Inspirada em interações reais em sua vizinhança, “Boxcar Baby” surgiu das reflexões de Simpson sobre coletores de garrafas e pessoas em situação de rua que ele encontrava regularmente. “Compor músicas é uma experiência catártica para mim, e acontecimentos e situações da minha vida cotidiana frequentemente aparecem quando estou escrevendo”, explica. “Esta música retrata um personagem andarilho vivendo em desespero.”
O próprio título carrega um peso simbólico. Nascido de uma frase que surgiu espontaneamente durante uma de suas sessões meditativas de composição, “Boxcar Baby” faz referência a um termo da época da Grande Depressão usado para descrever pessoas que viajavam clandestinamente em trens em busca de uma vida melhor. “Muitas vezes, versos simplesmente saem de mim, criando sons e palavras em um estado quase meditativo enquanto toco violão”, conta Simpson. “Quando olho para trás e analiso o que estava fazendo, consigo encontrar peças do quebra-cabeça que estou montando.”
No centro emocional da música está uma história real que o marcou profundamente. Um coletor de garrafas que deixava seu carrinho de compras atrás da casa de Simpson contou que subia a escarpa de Hamilton em temperaturas congelantes para recuperar carrinhos e reunir garrafas suficientes para pagar um quarto e comprar algumas cervejas. “A rotina dele continuava mesmo em janeiro, com temperaturas abaixo de zero”, relembra o músico. Com vontade de ajudar, Simpson começou a recolher garrafas de amigos e vizinhos para contribuir com o carrinho do homem.
Musicalmente, “Boxcar Baby” aposta em uma produção orgânica e discreta que permite que a composição permaneça em primeiro plano. Produzidas ao lado de Aaron Goldstein, as gravações foram captadas ao vivo em estúdio, com toda a banda tocando junta na mesma sala. “A ideia é sempre não atrapalhar a música e oferecer apenas o que ela realmente precisa”, explica Simpson. “A canção funciona sozinha com minha voz e um violão. A produção deve apoiar isso, não tentar mudar ou interferir.”
A colaboradora de longa data e parceira do artista, Justine Fischer, também teve um papel importante no desenvolvimento do material. “Juntos, conseguimos trocar ideias, aprimorar uma composição ou editar letras”, afirma. “Costumamos apresentar as músicas ao público para ver o que funciona e o que não funciona, e normalmente dá para perceber isso muito rápido.”

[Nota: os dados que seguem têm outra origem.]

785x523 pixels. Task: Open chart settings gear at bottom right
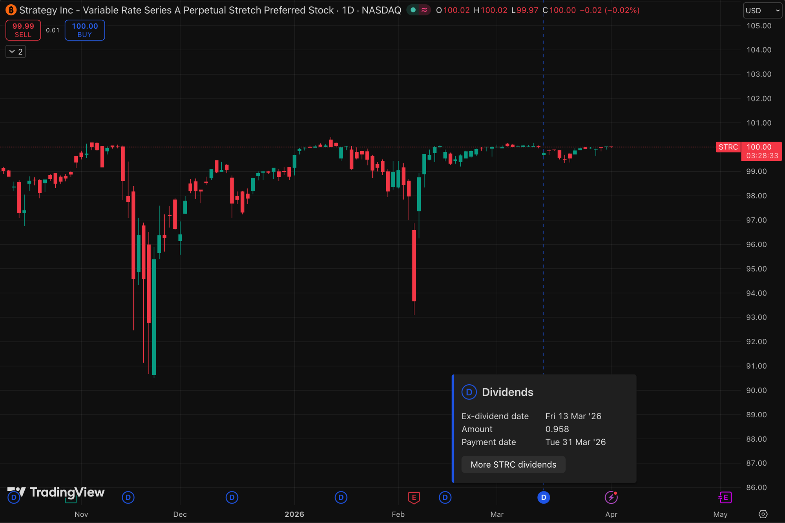pos(763,514)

“Boxcar Baby” integra o próximo álbum de Simpson, Sky Breaks at Dawn, um trabalho que explora temas como incerteza, cura, amor, passagem do tempo e perseverança. Ao longo do disco, o artista reflete sobre a tensão entre decadência e renovação — a maneira como o tempo pode tanto curar quanto nos desgastar. “Aprendemos a viver com esse equilíbrio”, diz. “Encontrando momentos de paz em um mundo de caos permanente. Esperança e aceitação, valorizando o presente enquanto colocamos o amor em primeiro lugar.”